[Stored records]
Content starts

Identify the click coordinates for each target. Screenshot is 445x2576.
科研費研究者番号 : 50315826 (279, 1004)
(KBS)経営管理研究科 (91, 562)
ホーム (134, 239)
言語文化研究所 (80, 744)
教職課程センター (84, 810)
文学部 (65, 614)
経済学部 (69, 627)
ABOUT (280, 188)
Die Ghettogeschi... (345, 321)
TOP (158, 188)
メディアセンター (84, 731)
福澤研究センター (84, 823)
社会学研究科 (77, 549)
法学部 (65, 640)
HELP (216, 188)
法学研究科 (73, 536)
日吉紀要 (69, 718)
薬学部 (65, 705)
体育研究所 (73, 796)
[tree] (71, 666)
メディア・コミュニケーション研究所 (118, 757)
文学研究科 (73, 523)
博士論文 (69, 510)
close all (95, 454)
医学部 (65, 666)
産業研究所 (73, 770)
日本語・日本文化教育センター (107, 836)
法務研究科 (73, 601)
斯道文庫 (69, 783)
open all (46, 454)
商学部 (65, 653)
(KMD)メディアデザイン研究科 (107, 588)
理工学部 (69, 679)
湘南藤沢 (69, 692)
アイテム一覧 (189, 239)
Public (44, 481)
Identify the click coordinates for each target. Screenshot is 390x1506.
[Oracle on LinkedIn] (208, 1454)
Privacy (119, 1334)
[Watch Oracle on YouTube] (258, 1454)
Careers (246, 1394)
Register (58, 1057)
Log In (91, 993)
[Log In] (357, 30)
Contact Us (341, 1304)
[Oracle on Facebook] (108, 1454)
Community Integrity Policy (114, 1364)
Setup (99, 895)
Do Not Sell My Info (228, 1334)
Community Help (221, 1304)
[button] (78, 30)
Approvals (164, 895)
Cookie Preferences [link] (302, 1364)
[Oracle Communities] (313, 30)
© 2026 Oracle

Content ends

**What you have to do**
Each of the entries above is to be repeated exactly.

**Written reply**
Identify the click coordinates for each target. Screenshot is 445x2576.
科研費研究者番号 : 50315826 (279, 1004)
(KBS)経営管理研究科 (91, 562)
ホーム (134, 239)
言語文化研究所 (80, 744)
教職課程センター (84, 810)
文学部 (65, 614)
経済学部 (69, 627)
ABOUT (280, 188)
Die Ghettogeschi... (345, 321)
TOP (158, 188)
メディアセンター (84, 731)
福澤研究センター (84, 823)
社会学研究科 (77, 549)
法学部 (65, 640)
HELP (216, 188)
法学研究科 (73, 536)
日吉紀要 (69, 718)
薬学部 (65, 705)
体育研究所 (73, 796)
[tree] (71, 666)
メディア・コミュニケーション研究所 (118, 757)
文学研究科 (73, 523)
博士論文 (69, 510)
close all (95, 454)
医学部 (65, 666)
産業研究所 (73, 770)
日本語・日本文化教育センター (107, 836)
法務研究科 (73, 601)
斯道文庫 (69, 783)
open all (46, 454)
商学部 (65, 653)
(KMD)メディアデザイン研究科 (107, 588)
理工学部 (69, 679)
湘南藤沢 (69, 692)
アイテム一覧 (189, 239)
Public (44, 481)
Identify the click coordinates for each target. Screenshot is 390x1506.
[Oracle on LinkedIn] (208, 1454)
Privacy (119, 1334)
[Watch Oracle on YouTube] (258, 1454)
Careers (246, 1394)
Register (58, 1057)
Log In (91, 993)
[Log In] (357, 30)
Contact Us (341, 1304)
[Oracle on Facebook] (108, 1454)
Community Integrity Policy (114, 1364)
Setup (99, 895)
Do Not Sell My Info (228, 1334)
Community Help (221, 1304)
[button] (78, 30)
Approvals (164, 895)
Cookie Preferences [link] (302, 1364)
[Oracle Communities] (313, 30)
© 2026 Oracle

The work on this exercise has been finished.